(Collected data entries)
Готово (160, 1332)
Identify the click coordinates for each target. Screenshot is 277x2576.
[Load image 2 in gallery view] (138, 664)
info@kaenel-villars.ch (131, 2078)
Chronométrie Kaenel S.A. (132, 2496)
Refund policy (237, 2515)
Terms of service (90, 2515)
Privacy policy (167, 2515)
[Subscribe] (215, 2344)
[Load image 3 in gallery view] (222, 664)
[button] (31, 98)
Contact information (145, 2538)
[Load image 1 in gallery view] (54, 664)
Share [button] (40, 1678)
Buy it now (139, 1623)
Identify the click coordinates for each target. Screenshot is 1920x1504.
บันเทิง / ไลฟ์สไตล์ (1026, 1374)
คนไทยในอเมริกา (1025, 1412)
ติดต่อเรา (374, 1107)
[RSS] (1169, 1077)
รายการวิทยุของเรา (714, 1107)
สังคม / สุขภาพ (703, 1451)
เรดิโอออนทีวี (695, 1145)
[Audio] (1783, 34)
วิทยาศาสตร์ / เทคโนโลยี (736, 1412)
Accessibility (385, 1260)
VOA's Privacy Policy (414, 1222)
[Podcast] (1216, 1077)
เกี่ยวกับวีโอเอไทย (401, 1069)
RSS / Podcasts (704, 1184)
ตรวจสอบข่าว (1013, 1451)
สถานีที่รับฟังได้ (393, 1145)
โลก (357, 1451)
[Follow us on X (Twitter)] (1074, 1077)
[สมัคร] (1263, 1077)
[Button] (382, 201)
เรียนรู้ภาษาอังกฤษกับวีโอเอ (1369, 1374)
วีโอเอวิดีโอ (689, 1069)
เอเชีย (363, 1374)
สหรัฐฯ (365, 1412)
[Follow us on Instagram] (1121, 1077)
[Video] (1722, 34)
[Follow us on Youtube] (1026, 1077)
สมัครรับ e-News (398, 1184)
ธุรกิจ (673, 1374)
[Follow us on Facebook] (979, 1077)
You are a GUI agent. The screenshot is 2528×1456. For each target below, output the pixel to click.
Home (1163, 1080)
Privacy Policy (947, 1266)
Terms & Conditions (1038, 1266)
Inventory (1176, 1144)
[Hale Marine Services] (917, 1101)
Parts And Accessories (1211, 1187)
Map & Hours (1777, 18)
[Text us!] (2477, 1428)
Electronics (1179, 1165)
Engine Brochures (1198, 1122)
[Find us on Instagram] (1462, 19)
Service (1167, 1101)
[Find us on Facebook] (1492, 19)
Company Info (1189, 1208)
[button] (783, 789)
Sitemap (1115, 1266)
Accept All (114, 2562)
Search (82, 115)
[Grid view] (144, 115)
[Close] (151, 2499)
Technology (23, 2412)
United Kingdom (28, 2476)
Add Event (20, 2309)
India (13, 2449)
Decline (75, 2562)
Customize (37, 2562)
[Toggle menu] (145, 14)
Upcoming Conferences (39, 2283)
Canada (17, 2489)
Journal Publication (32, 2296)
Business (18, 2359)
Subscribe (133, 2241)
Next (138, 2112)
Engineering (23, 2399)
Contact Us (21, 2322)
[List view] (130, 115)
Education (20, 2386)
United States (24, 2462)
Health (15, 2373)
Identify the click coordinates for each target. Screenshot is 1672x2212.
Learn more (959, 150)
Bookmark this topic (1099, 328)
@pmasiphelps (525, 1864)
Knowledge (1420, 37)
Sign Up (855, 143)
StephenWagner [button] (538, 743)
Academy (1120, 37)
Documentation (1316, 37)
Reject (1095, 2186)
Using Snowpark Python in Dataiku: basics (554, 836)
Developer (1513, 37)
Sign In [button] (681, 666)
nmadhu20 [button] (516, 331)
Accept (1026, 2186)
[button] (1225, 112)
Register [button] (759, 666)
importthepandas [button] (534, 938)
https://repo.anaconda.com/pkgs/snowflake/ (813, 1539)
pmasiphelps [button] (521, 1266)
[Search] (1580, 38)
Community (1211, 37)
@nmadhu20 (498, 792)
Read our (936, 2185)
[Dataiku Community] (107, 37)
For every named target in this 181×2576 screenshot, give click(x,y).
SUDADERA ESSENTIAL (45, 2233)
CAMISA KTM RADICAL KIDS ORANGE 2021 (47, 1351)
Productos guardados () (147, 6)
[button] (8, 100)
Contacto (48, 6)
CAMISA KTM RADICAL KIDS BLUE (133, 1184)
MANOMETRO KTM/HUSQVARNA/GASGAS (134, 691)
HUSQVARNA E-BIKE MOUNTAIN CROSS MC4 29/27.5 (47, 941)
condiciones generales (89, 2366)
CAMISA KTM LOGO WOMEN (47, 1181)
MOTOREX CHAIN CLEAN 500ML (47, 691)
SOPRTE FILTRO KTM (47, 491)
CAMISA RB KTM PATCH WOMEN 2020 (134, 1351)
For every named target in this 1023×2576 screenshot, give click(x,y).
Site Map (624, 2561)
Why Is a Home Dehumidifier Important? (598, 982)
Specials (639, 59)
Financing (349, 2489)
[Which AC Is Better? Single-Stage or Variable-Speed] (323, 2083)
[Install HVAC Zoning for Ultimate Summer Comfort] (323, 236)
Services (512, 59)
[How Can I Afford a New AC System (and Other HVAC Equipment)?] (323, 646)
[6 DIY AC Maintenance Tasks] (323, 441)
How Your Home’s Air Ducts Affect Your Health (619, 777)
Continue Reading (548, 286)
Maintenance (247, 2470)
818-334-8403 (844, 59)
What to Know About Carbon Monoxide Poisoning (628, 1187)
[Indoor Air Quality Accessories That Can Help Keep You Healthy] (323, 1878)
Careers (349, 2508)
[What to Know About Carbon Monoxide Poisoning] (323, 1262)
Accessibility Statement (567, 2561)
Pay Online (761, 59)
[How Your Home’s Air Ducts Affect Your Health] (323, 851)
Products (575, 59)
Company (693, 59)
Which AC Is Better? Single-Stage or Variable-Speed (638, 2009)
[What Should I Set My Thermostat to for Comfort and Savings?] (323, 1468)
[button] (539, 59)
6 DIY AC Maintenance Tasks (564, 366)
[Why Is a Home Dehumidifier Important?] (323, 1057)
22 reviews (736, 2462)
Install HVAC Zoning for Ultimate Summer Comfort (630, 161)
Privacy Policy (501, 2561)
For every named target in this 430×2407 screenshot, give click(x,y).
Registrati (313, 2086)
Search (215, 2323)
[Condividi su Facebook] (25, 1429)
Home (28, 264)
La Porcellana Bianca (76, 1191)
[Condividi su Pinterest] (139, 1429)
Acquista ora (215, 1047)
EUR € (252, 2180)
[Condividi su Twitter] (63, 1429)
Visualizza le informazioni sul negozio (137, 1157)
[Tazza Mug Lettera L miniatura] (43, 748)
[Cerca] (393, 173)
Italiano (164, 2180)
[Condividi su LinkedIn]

**Task statement:** Take the lines above from the one containing "MANOMETRO KTM/HUSQVARNA/GASGAS (134, 691)" down to the one containing "Why Is a Home Dehumidifier Important? (598, 982)", and transcribe them exactly, both ends included.

**Result for this exercise:**
MANOMETRO KTM/HUSQVARNA/GASGAS (134, 691)
HUSQVARNA E-BIKE MOUNTAIN CROSS MC4 29/27.5 (47, 941)
condiciones generales (89, 2366)
CAMISA KTM LOGO WOMEN (47, 1181)
MOTOREX CHAIN CLEAN 500ML (47, 691)
SOPRTE FILTRO KTM (47, 491)
CAMISA RB KTM PATCH WOMEN 2020 (134, 1351)
For every named target in this 1023×2576 screenshot, give click(x,y).
Site Map (624, 2561)
Why Is a Home Dehumidifier Important? (598, 982)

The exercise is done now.